02 :: Discover the Opportunity

Stickered stories respawning in plain sight.

When you’re new to a team, or new to a tool or service, I always try to resist the temptation to jump in right away. Instead, I sit back and observe and pay close attention.

The student team at @uclahousing decided to get into the Instagram Stories game right around the time I started working there, and analytics for Stories became available in January 2018.

So I started counting. Not just what the reports gave me, but what went out organically in every shot: the length of each sequence, the publication scheduling, the camera angles, all of it.

One finding stood out well above the rest: 17% of @uclahousing’s Instagram Stories featured a transparent GIF sticker.

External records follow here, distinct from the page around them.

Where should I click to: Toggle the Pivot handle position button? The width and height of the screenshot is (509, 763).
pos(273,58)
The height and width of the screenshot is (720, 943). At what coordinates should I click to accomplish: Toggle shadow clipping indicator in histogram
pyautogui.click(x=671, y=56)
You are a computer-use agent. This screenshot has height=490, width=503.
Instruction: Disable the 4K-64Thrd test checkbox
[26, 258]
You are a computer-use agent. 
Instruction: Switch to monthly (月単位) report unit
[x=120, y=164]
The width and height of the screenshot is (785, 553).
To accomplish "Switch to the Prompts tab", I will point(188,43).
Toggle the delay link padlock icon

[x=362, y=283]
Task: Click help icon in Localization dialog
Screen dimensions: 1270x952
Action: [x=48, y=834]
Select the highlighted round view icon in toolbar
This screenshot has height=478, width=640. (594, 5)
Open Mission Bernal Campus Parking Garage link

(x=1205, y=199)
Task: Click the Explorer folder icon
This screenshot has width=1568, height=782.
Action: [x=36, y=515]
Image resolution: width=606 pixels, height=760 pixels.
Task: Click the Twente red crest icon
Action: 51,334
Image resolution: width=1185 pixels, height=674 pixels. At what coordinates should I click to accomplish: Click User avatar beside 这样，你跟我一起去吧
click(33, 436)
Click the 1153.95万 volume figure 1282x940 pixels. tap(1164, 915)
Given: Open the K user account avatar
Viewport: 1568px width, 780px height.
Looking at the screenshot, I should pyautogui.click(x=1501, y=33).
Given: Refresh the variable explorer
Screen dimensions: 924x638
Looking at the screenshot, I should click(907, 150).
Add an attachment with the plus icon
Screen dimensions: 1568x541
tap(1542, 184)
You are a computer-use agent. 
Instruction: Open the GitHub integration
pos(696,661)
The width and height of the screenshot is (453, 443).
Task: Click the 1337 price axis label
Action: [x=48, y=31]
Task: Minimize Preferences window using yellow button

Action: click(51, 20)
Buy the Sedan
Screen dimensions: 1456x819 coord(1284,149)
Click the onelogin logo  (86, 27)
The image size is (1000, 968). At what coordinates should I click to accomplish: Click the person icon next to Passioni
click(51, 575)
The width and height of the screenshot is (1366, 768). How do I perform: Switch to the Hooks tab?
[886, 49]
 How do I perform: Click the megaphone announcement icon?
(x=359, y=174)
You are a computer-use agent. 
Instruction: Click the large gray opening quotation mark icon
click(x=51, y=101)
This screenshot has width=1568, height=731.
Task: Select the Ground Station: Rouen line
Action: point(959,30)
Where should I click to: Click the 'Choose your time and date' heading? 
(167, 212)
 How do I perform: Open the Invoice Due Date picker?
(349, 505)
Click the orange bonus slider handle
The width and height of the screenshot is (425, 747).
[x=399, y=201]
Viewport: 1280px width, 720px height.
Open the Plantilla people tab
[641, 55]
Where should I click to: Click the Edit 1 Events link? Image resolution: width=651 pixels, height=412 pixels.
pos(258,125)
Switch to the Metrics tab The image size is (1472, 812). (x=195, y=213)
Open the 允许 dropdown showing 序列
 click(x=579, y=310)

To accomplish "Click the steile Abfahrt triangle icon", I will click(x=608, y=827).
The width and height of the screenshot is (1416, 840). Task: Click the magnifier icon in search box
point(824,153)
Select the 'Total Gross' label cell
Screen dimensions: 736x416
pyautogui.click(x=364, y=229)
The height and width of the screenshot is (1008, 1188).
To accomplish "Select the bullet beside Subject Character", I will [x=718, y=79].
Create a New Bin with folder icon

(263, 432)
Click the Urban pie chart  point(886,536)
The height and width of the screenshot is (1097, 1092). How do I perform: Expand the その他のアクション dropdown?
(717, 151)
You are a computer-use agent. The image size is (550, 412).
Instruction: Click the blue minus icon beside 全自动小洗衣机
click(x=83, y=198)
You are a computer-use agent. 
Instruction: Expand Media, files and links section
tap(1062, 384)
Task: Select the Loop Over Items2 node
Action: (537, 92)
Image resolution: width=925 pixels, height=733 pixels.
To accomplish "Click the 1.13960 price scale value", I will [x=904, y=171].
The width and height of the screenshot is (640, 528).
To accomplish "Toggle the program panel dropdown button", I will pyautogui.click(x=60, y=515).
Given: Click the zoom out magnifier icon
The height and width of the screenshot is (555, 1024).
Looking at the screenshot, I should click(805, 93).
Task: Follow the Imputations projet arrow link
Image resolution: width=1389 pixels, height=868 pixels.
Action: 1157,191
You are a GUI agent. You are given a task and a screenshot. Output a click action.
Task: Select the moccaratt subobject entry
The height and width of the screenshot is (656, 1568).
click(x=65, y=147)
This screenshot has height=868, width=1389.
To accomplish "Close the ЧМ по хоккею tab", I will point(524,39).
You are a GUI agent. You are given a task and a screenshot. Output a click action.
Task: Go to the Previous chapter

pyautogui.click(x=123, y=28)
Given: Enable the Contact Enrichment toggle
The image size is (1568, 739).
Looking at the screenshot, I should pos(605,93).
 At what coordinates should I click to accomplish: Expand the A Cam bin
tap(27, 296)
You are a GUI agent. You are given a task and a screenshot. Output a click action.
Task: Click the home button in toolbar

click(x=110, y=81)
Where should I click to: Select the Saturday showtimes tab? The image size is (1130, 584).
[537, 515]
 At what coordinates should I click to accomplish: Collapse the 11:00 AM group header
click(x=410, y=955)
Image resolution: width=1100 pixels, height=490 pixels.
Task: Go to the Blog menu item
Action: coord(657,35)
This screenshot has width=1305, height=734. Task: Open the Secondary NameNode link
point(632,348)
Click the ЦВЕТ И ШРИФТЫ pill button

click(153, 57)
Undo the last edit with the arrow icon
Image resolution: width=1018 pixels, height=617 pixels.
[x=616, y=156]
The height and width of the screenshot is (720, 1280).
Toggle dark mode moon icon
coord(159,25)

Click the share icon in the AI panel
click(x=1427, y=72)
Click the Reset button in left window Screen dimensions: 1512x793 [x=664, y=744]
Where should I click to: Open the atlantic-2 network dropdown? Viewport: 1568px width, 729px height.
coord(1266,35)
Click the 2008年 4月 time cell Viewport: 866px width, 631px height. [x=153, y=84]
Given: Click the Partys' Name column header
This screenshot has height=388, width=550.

But none of them were UCLA-specific. Because UCLA didn’t have a GIPHY channel then. It was a blue-and-gold opportunity for my team and I to make a community-wide impact.

03 :: Define the Strategy

Choosing our starter types.

UCLA wasn’t the only one without a GIF sticker presence. Only a handful of Power Five universities made an investment in GIFs at the time, and the few schools who did have a GIPHY account focused primarily on athletics.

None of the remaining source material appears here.